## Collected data
>>>>
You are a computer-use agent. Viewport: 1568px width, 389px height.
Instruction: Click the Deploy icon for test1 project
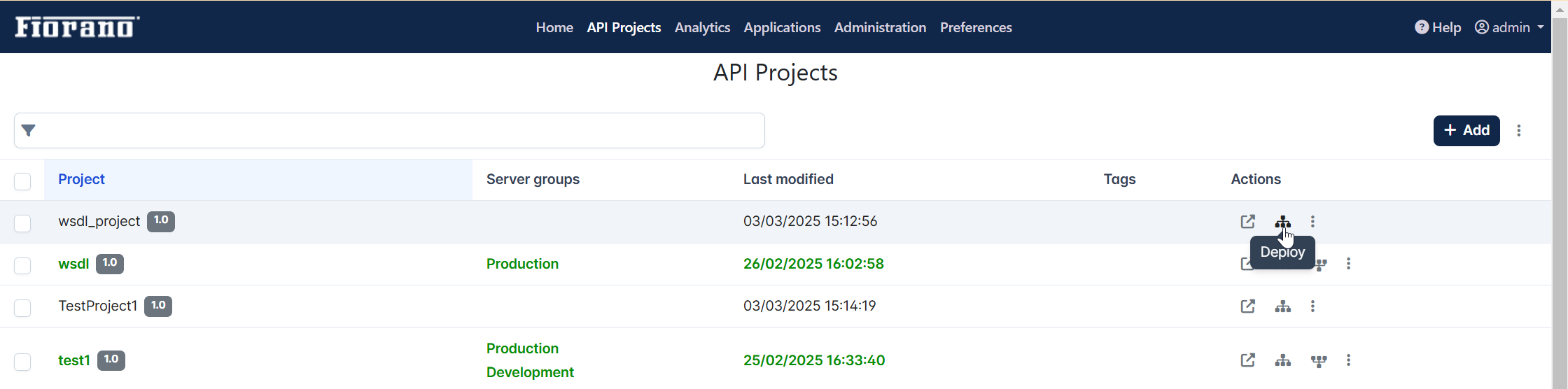[1282, 361]
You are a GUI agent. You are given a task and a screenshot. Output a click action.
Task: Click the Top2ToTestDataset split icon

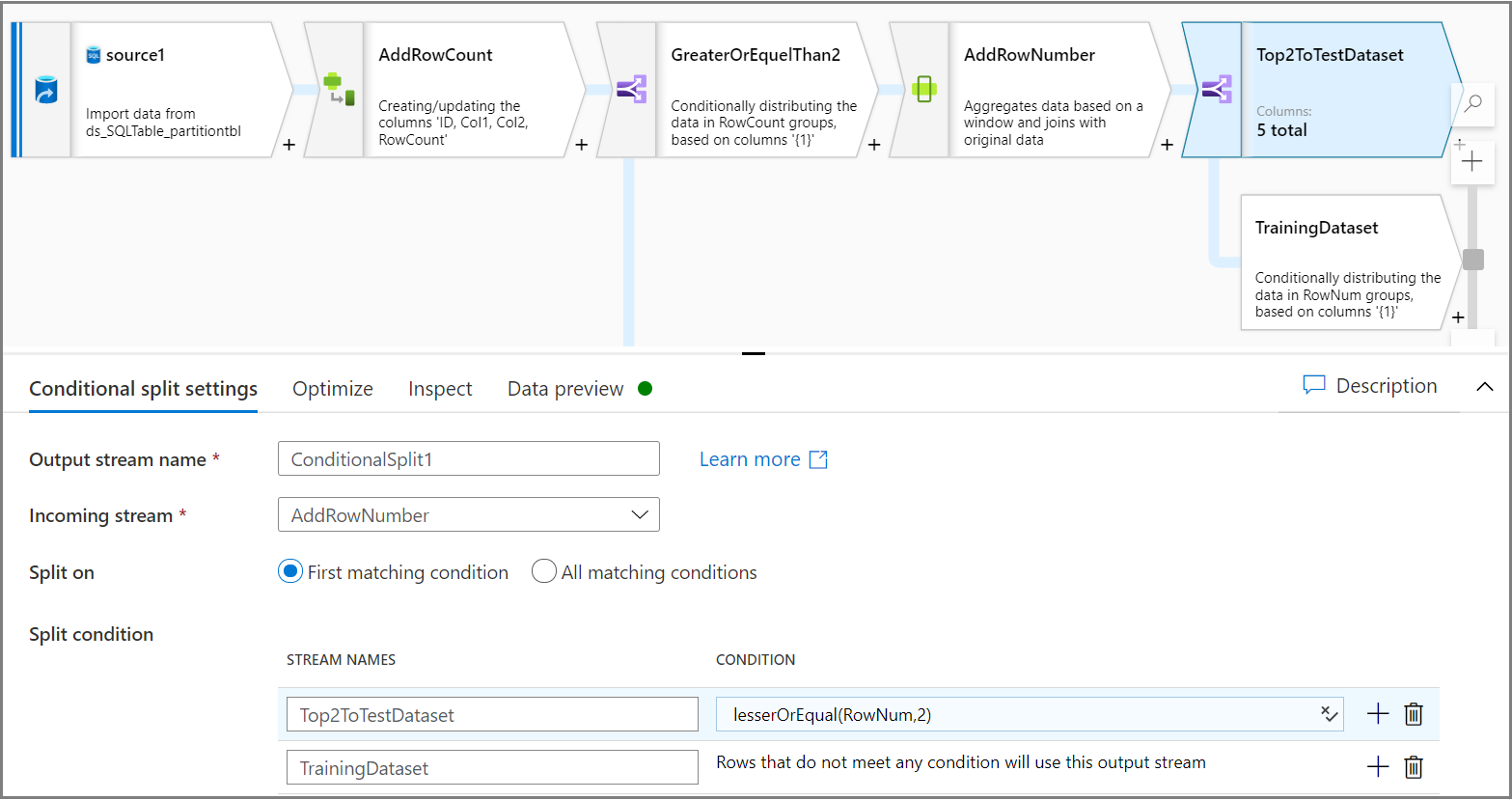click(x=1216, y=90)
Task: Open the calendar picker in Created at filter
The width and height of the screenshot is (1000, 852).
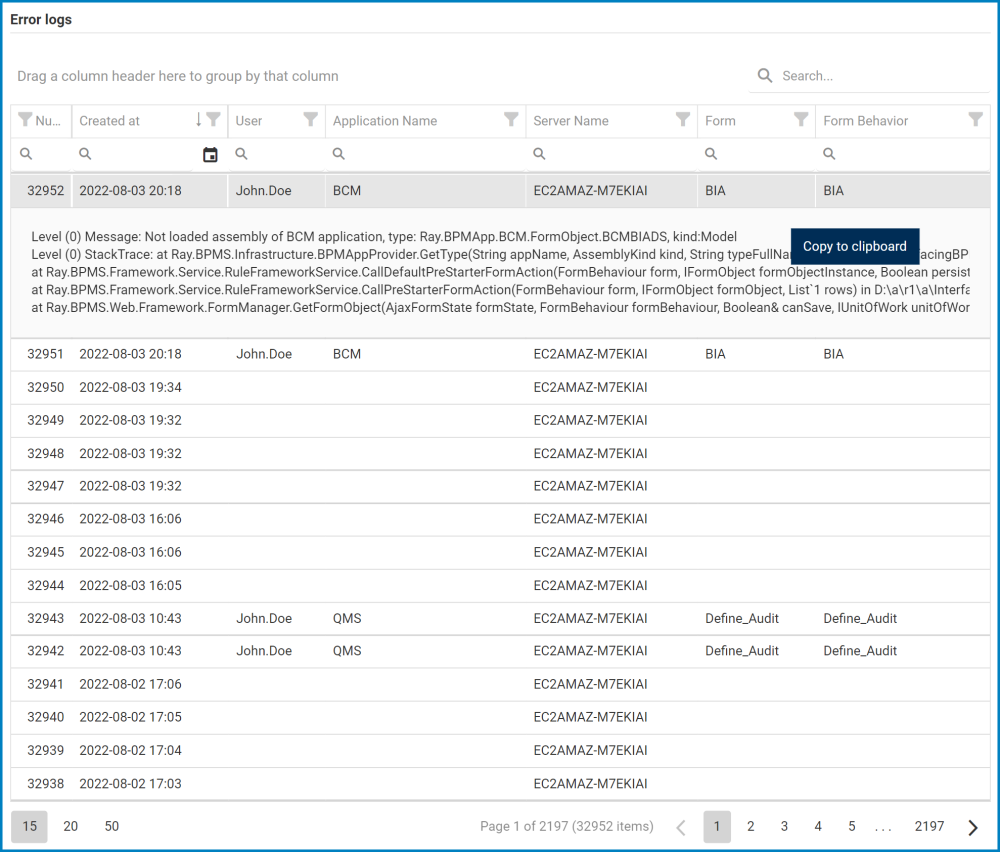Action: [x=209, y=154]
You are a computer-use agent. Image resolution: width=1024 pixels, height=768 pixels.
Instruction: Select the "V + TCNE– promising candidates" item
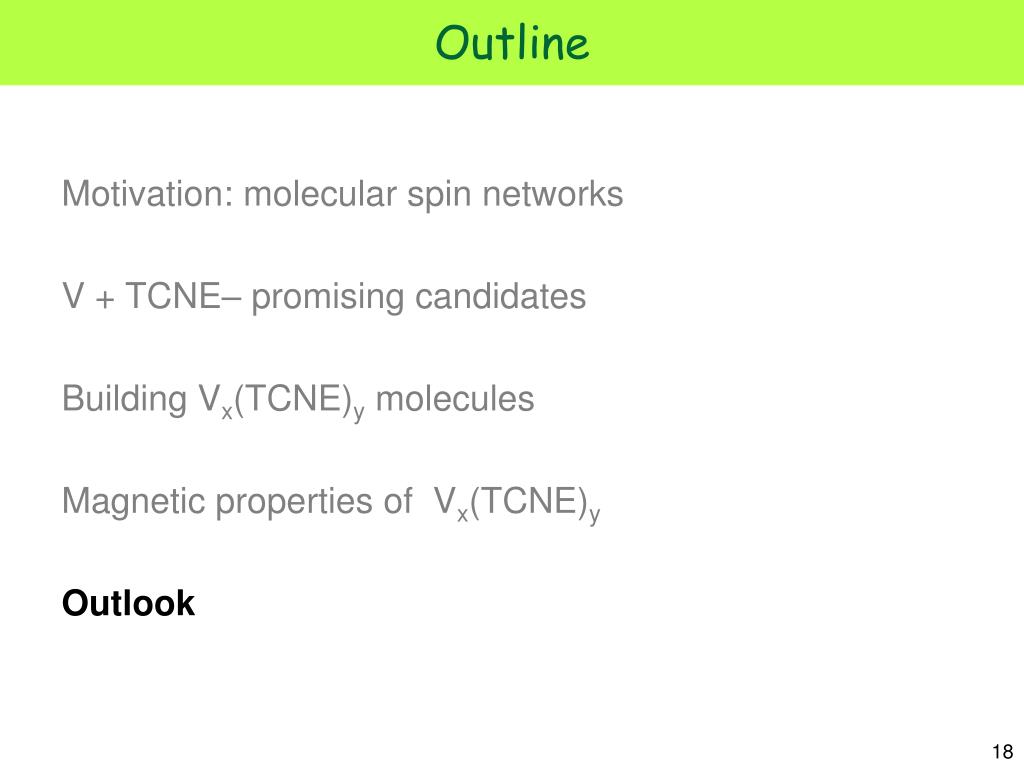324,296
<<<<
## EXERCISE
Pictures are not part of the copy; transcribe the rest of the data verbatim.

## REPLY TO THE TASK
You are a computer-use agent. Viewport: 1568px width, 389px height.
Instruction: Click the Deploy icon for test1 project
[1282, 361]
You are a GUI agent. You are given a task and a screenshot. Output a click action.
Task: Click the Top2ToTestDataset split icon

click(x=1216, y=90)
Task: Open the calendar picker in Created at filter
The width and height of the screenshot is (1000, 852).
Action: [x=209, y=154]
You are a computer-use agent. Image resolution: width=1024 pixels, height=768 pixels.
Instruction: Select the "V + TCNE– promising candidates" item
324,296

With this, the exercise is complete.